SNP calling using kmers¶
K-mer-based SNP calling methods rely on the comparison of k-mers between different samples in order to detect and identify polymorphic positions and subsequently perform clustering/phylogenetic analysis. For this reason, these methods can be used on assembled genomes or directly on the genome sequencing reads. Programs able to perform all the analysis from k-mer definition to clustering of multiple samples have been developed, such as SKA and [Ksnp3[(https://academic.oup.com/bioinformatics/article/31/17/2877/183216). Briefly, each sequence is sliced into k-mers of a specified odd-length and each k-mer is then compared between the different samples searching for their differences. In both programs a table of common k-mers allowing one central difference is the basis to compare samples and reported SNPs result from the central differences of k-mers. Because of this definition it is not possible to detect variants composed of successive SNPs, and k-mer-based SNP calling loses power with increased sample variability.

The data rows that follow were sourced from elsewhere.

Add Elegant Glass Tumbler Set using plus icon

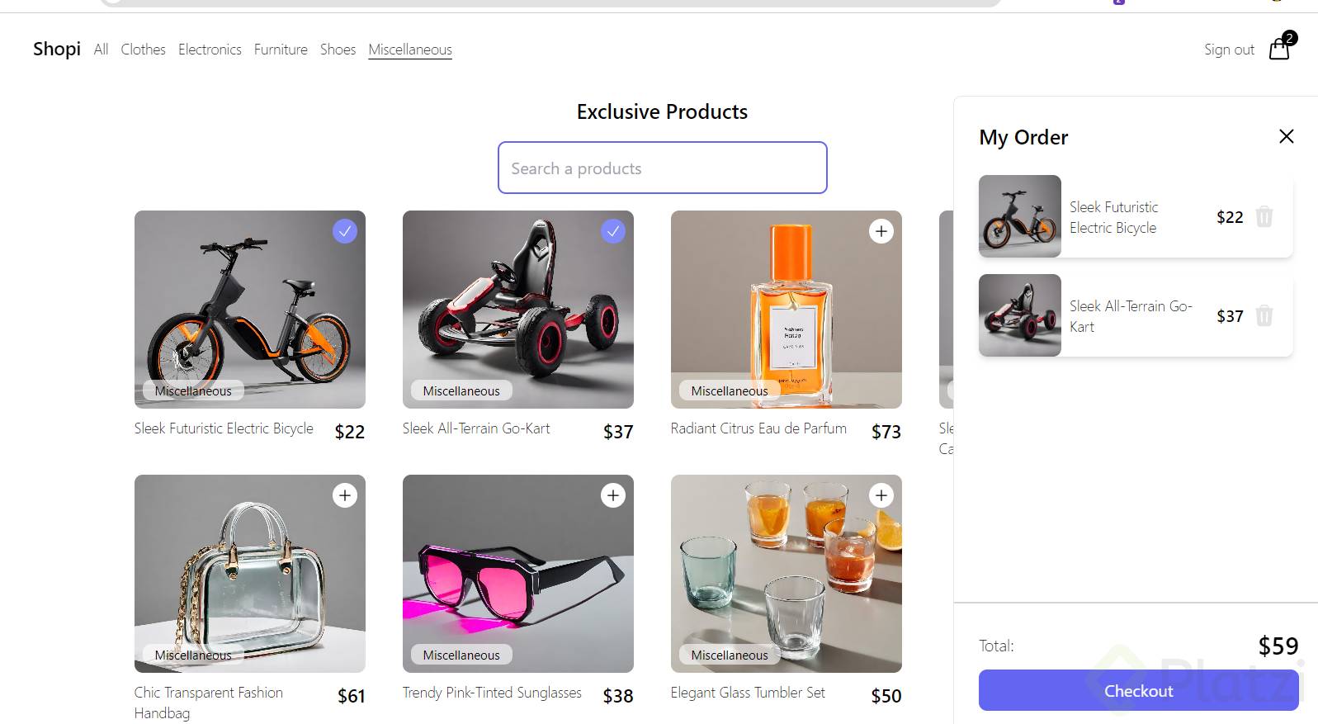pyautogui.click(x=881, y=495)
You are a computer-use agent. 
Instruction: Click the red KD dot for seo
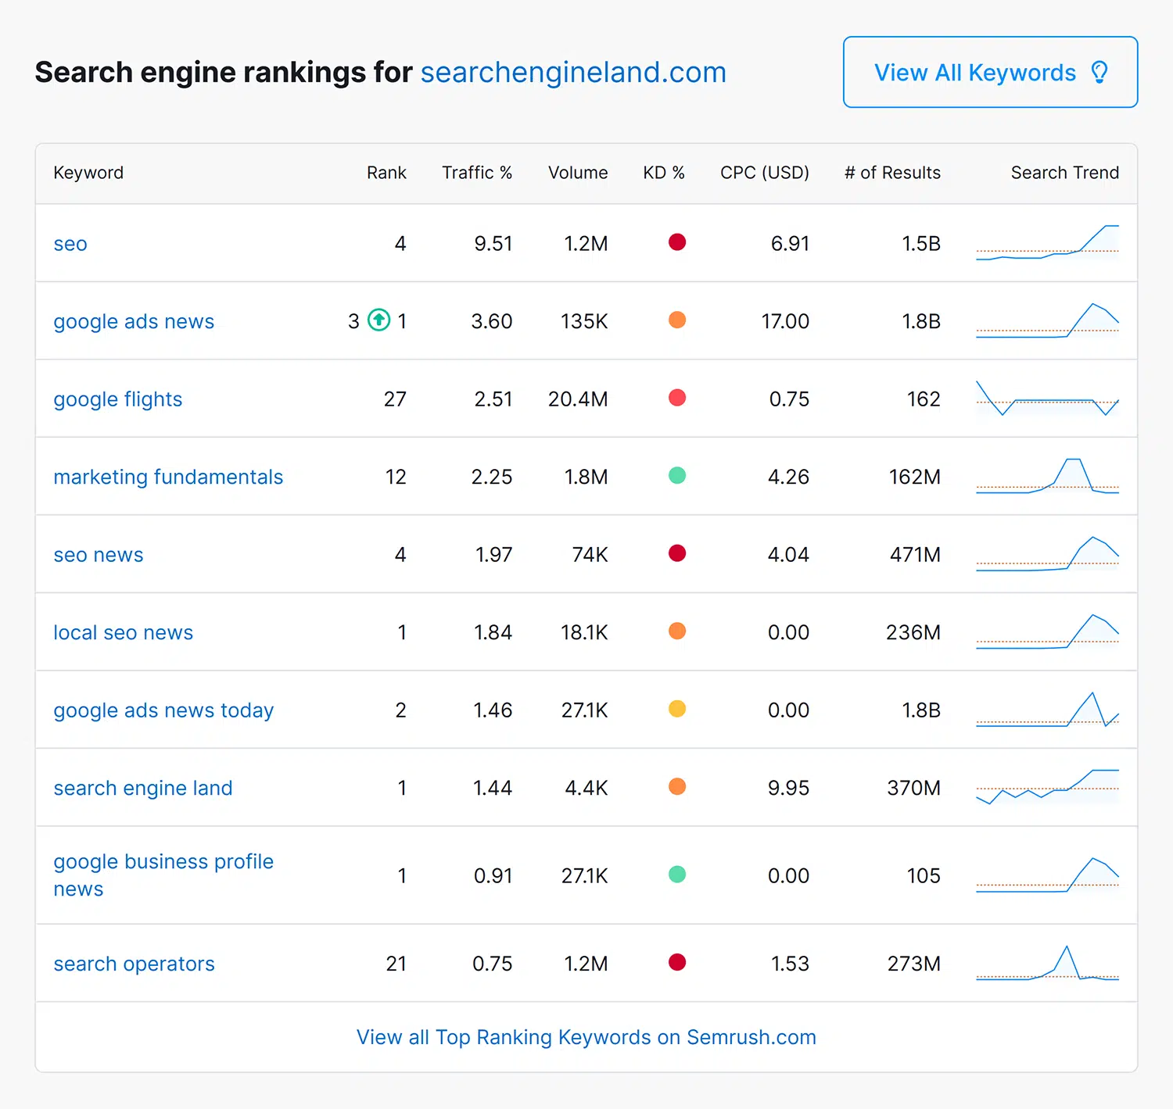click(677, 242)
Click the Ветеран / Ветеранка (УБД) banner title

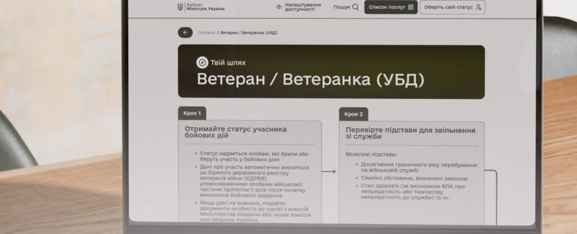[310, 79]
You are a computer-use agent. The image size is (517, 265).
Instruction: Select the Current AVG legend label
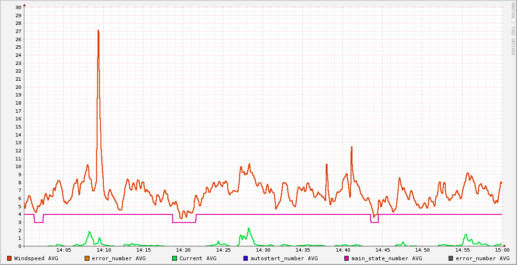click(x=198, y=258)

As these k-mer comparisons may be performed in the absence of an assembled genome, SNPs can be provided without coordinates. Nevertheless, both programs have the option of mapping back k-mers to an input reference genome which gives the position of the SNPs. Of note, Ksnp3 provides the possibility to download genome annotations from GenBank.
hqSNP vs non-hqSNPs¶
“All SNPs are equal, but some SNPs are more equal than others”. hqSNPs (high quality) are SNPs usually detected by a combination of methods, usually two, and where methods reported congruent SNPs, that were not flagged as problematic by the quality filters of each method (robust SNPs). There might be some variations in the variants found by different methods, according to the detection criteria of each particular method. This can e.g. arise because multiple alignment is not perfect, alternative local alignments may be equally possible and therefore different alternative variants can be detected by the different methods. Therefore, MSA-based and mapping-based methods are likely to detect a set of variants that is not totally overlapping. For further explanation, a good overview of the different methods can be found in this paper (Olson N.D et al. 2015). Algorithms underlying those methods are explained here, and (Canzar, S. and Salzberg S.L. 2015) and some tutorials online from the Broad Institute can be found here.